What is being asked: Your reply should be made up of every line in the records below that holds the string "label".

Data to use:
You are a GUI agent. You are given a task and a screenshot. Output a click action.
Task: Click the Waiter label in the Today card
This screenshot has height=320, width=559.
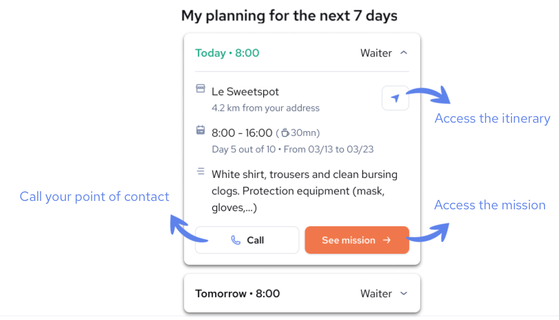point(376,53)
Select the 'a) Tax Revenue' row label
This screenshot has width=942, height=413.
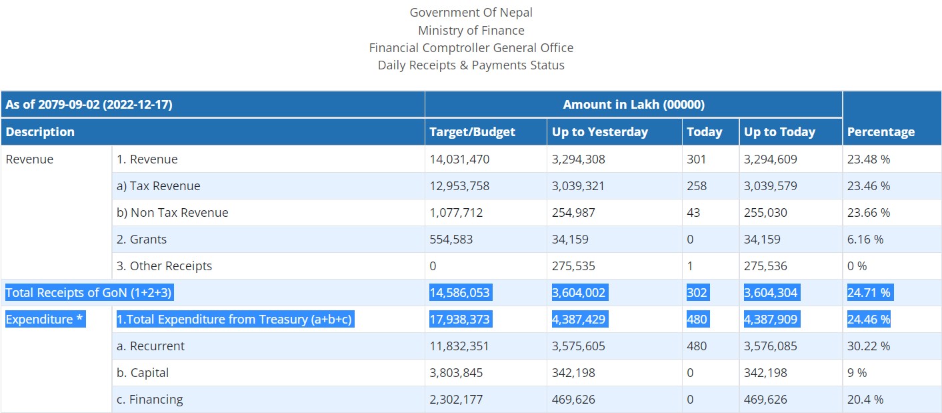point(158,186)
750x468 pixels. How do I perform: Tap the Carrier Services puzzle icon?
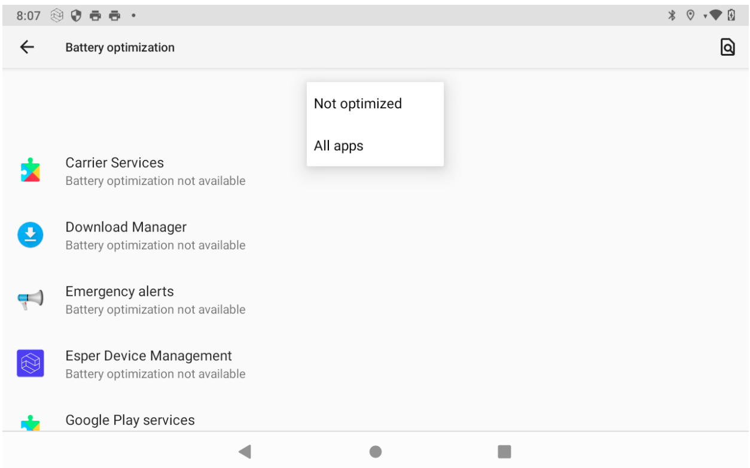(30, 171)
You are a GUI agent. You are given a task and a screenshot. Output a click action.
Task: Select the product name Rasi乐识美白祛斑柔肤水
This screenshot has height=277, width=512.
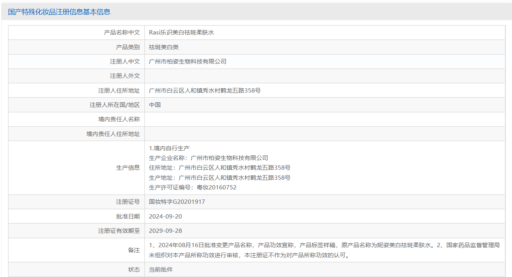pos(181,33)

---

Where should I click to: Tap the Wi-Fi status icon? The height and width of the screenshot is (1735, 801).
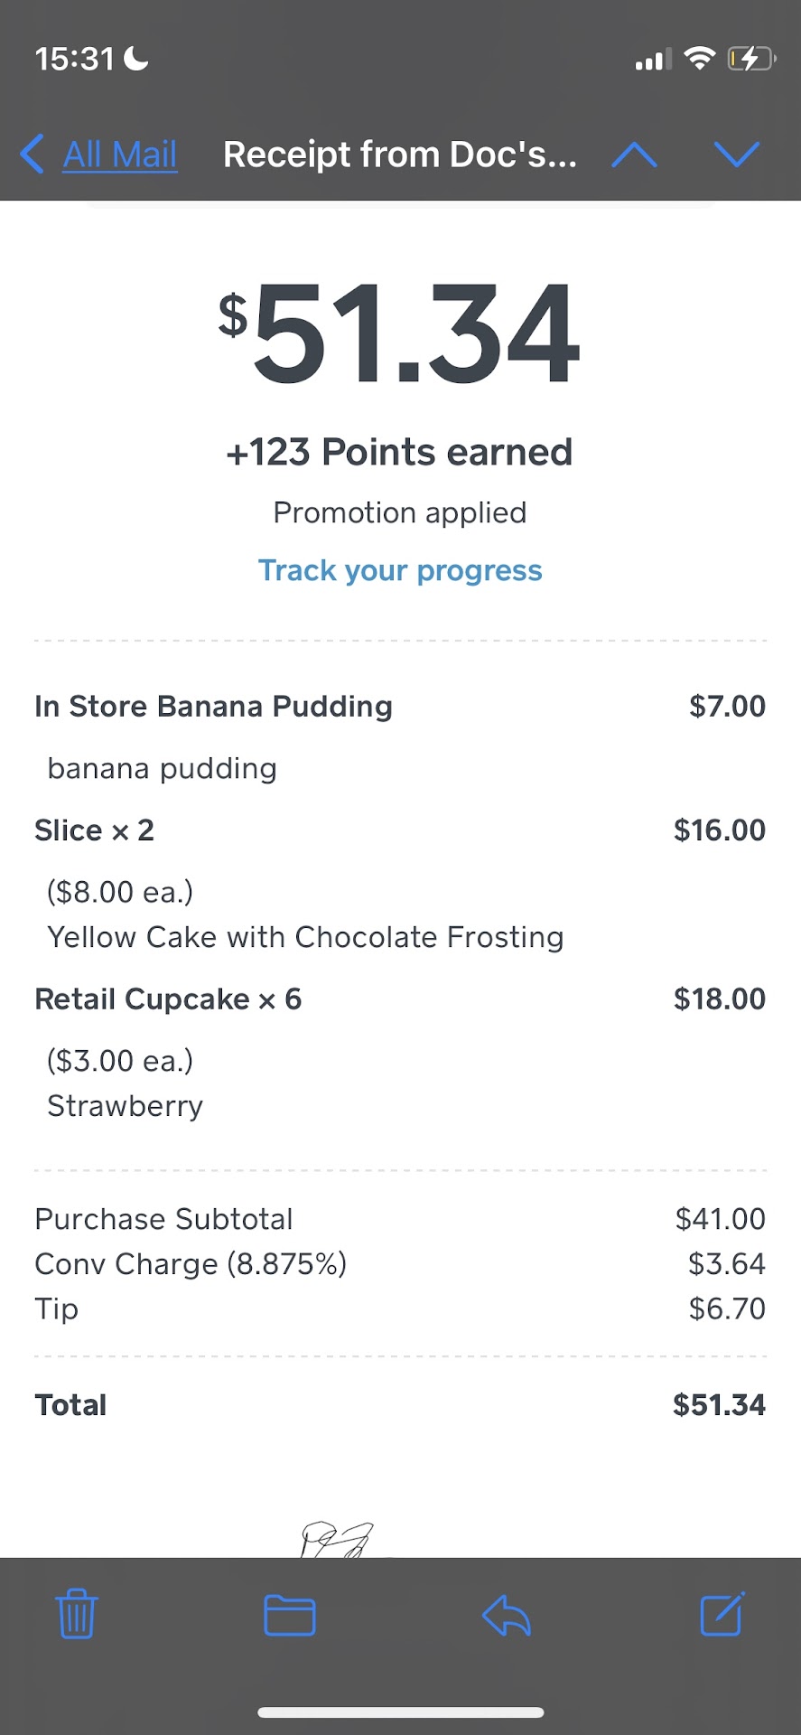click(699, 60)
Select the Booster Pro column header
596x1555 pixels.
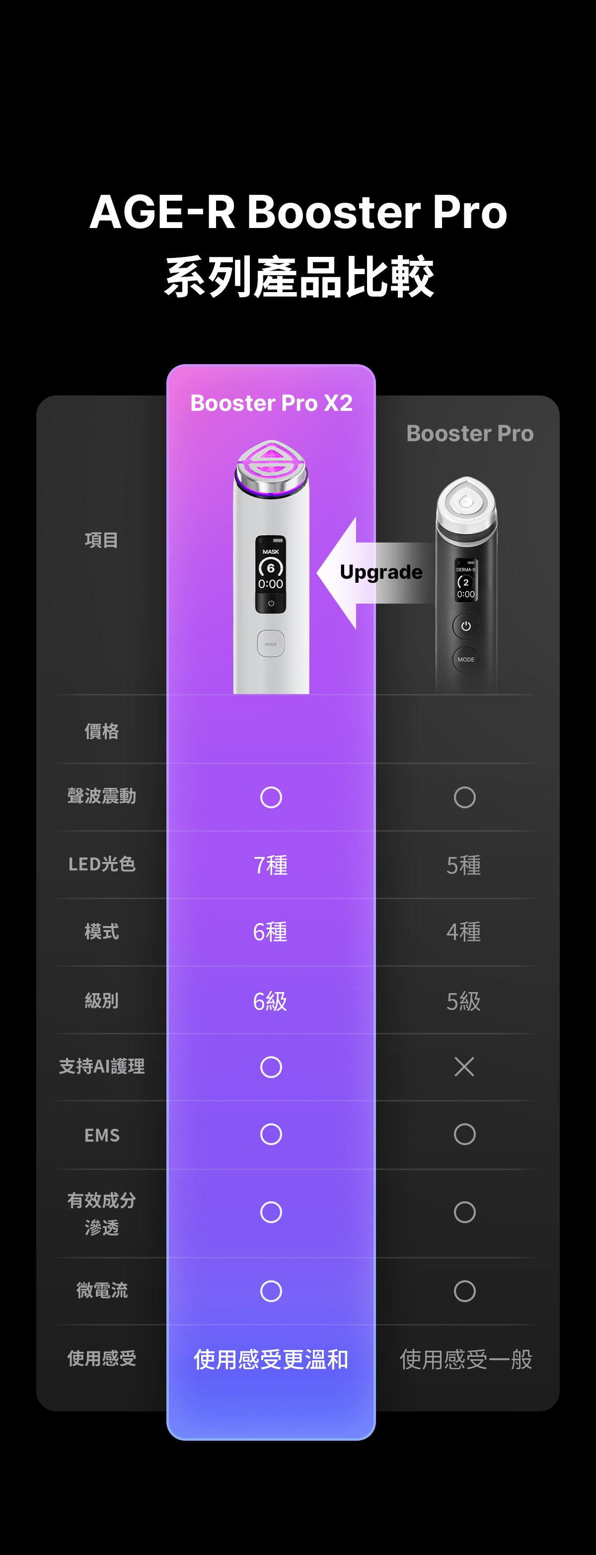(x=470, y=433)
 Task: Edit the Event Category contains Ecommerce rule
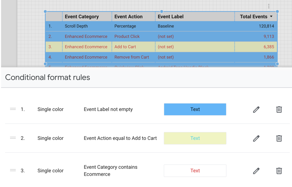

--

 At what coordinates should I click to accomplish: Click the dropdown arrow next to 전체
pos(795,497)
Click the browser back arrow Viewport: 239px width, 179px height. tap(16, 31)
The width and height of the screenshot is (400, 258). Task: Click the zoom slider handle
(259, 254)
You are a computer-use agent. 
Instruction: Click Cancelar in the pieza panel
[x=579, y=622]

Response to the task:
Task: Click the Waiter label in the Today card
Select the 'a) Tax Revenue' row label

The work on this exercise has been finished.